Work to complete:
Below are some records; output all of them exactly as they read.

Extracted records
--------------------

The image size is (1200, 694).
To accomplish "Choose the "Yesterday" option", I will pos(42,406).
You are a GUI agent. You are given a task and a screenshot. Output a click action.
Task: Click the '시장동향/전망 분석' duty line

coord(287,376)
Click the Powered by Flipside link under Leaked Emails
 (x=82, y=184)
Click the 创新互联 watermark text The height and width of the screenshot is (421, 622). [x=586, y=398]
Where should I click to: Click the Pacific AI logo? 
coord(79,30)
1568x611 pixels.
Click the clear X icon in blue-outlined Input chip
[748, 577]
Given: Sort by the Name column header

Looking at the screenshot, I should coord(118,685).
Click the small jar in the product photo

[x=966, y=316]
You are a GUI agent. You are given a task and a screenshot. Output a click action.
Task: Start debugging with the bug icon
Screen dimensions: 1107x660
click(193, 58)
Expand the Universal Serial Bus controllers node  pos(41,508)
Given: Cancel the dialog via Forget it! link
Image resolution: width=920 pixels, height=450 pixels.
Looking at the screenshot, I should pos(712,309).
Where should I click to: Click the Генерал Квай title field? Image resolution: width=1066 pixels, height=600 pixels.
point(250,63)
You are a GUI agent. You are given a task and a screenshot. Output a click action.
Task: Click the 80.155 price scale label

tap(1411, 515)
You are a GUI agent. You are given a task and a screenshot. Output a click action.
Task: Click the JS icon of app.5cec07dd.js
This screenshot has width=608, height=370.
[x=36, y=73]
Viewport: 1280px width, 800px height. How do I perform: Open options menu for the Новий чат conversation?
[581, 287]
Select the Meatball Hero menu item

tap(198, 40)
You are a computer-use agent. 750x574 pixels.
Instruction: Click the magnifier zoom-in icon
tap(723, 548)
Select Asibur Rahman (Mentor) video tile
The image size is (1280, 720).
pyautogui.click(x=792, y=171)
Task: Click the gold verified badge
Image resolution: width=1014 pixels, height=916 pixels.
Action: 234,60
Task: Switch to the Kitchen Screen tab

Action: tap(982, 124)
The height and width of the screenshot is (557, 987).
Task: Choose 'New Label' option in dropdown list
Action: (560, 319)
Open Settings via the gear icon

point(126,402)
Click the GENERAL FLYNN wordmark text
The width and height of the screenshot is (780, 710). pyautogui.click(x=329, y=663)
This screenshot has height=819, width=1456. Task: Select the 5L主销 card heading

--------------------

Answer to this exercise:
The image size is (1200, 694).
To accomplish "Choose the "Yesterday" option", I will pos(42,406).
You are a GUI agent. You are given a task and a screenshot. Output a click action.
Task: Click the '시장동향/전망 분석' duty line

coord(287,376)
Click the Powered by Flipside link under Leaked Emails
 (x=82, y=184)
Click the 创新互联 watermark text The height and width of the screenshot is (421, 622). [x=586, y=398]
Where should I click to: Click the Pacific AI logo? 
coord(79,30)
1568x611 pixels.
Click the clear X icon in blue-outlined Input chip
[748, 577]
Given: Sort by the Name column header

Looking at the screenshot, I should coord(118,685).
Click the small jar in the product photo

[x=966, y=316]
You are a GUI agent. You are given a task and a screenshot. Output a click action.
Task: Start debugging with the bug icon
Screen dimensions: 1107x660
click(193, 58)
Expand the Universal Serial Bus controllers node  pos(41,508)
Given: Cancel the dialog via Forget it! link
Image resolution: width=920 pixels, height=450 pixels.
Looking at the screenshot, I should pos(712,309).
Where should I click to: Click the Генерал Квай title field? Image resolution: width=1066 pixels, height=600 pixels.
point(250,63)
You are a GUI agent. You are given a task and a screenshot. Output a click action.
Task: Click the 80.155 price scale label

tap(1411, 515)
You are a GUI agent. You are given a task and a screenshot. Output a click action.
Task: Click the JS icon of app.5cec07dd.js
This screenshot has width=608, height=370.
[x=36, y=73]
Viewport: 1280px width, 800px height. How do I perform: Open options menu for the Новий чат conversation?
[581, 287]
Select the Meatball Hero menu item

tap(198, 40)
You are a computer-use agent. 750x574 pixels.
Instruction: Click the magnifier zoom-in icon
tap(723, 548)
Select Asibur Rahman (Mentor) video tile
The image size is (1280, 720).
pyautogui.click(x=792, y=171)
Task: Click the gold verified badge
Image resolution: width=1014 pixels, height=916 pixels.
Action: 234,60
Task: Switch to the Kitchen Screen tab

Action: tap(982, 124)
The height and width of the screenshot is (557, 987).
Task: Choose 'New Label' option in dropdown list
Action: (560, 319)
Open Settings via the gear icon

point(126,402)
Click the GENERAL FLYNN wordmark text
The width and height of the screenshot is (780, 710). pyautogui.click(x=329, y=663)
This screenshot has height=819, width=1456. Task: Select the 5L主销 card heading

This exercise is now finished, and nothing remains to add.